Les mécanismes sous-jacents à la régulation de la prise alimentaire sont multiples, incluant des facteurs génétiques, physiologiques, cognitifs, psychologiques, sociaux, culturels et environnementaux. L’amélioration des comportements alimentaires liés aux signaux physiologiques observée dans cette étude est probablement liée aux effets inhibiteurs des agonistes GLP-1 sur la motilité gastro-intestinale et leurs propriétés neuromodulatrices. En particulier, ces médicaments retardent significativement la vidange gastrique, ce qui augmente la sensation de satiété.
Les récepteurs GLP-1 sont présents dans le tronc cérébral et l’hypothalamus. La consommation alimentaire stimule la libération de GLP-1 localement par les cellules neuroendocrines L de l’intestin grêle et de manière centrale par le noyau du tractus solitaire via les afférences vagales. Ces neurones projettent vers le noyau paraventriculaire de l’hypothalamus, régulateur de l’appétit et promoteur de la satiété.
Les résultats concordent avec d’autres travaux, tels que ceux de Nicolau et al., qui ont observé une diminution significative des épisodes de faim émotionnelle, de faim externe, des crises de boulimie et des envies de sucré et salé après trois mois de traitement par Sémaglutide. Masaki et al. ont également rapporté une baisse significative de la faim émotionnelle chez des patients obèses et diabétiques traités par Sémaglutide à 3 et 6 mois.
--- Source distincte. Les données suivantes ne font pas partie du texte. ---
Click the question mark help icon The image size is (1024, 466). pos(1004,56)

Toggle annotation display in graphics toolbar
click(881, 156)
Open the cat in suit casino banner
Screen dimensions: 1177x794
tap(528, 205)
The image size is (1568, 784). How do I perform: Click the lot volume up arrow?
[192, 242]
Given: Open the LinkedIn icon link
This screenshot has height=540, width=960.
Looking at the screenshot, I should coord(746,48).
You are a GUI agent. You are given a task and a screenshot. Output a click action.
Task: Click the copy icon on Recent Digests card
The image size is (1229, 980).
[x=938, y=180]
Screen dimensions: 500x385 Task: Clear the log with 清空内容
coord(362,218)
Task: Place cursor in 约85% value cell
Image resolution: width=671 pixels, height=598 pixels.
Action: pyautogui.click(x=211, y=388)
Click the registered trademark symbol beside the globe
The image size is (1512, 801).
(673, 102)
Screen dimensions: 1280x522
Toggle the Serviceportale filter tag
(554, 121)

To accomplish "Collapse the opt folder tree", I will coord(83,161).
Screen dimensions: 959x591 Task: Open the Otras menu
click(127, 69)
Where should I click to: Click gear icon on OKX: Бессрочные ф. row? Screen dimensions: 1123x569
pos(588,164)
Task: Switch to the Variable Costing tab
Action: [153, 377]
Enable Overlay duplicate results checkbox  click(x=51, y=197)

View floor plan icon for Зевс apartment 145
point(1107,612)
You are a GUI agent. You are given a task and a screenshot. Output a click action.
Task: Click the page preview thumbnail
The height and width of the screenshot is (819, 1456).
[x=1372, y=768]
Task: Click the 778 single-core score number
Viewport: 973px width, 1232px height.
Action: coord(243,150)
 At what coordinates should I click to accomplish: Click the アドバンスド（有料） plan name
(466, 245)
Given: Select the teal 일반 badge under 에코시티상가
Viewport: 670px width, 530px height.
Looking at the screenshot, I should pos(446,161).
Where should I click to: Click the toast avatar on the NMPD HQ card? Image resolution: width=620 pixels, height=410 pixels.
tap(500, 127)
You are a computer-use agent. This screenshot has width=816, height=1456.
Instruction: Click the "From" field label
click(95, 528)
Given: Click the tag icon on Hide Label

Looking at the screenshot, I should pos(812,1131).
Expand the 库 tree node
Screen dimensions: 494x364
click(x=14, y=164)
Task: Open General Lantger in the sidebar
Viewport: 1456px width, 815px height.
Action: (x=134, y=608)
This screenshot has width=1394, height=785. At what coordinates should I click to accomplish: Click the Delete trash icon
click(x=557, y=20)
Les études fonctionnelles en IRMf montrent que l’activation des récepteurs GLP-1 réduit la réponse cérébrale aux stimuli alimentaires dans des régions impliquées dans le traitement de la récompense, telles que l’insula, l’amygdale, le cortex orbitofrontal et le putamen. Ces données suggèrent que les agonistes GLP-1 favorisent une perte de poids significative en améliorant la régulation perçue du comportement alimentaire, avec une prédominance des signaux physiologiques sur les stimuli émotionnels et externes.
Limites et forces
Cette étude transversale ne permet pas d’établir une relation causale en raison de la nature unique de la collecte des données. Les informations sont auto-déclarées et rétrospectives, exposant à des biais de rappel, de désirabilité sociale et de conscience personnelle. L’échantillonnage dit de convenance peut biaiser la représentativité, les participants plus motivés et technologiquement équipés étant peut-être surreprésentés. L’absence de données démographiques complètes limite la généralisation des résultats.
Par ailleurs, la taille de l’échantillon (101 participants) et la réponse quasi complète aux questions renforcent la validité interne des résultats. La répartition équivalente des participants diabétiques ou non permet d’envisager une applicabilité élargie.
Perspectives futures
Des études prospectives avec groupe contrôle devraient confirmer ces observations en réduisant les biais. Il serait utile de stratifier les résultats selon le sexe, l’âge, les comorbidités, le type d’agoniste GLP-1 et la durée du traitement. Enfin, la complexité des effets de ces médicaments ouvre la voie à leur utilisation potentielle dans le traitement de troubles liés à la faim émotionnelle et à l’addiction.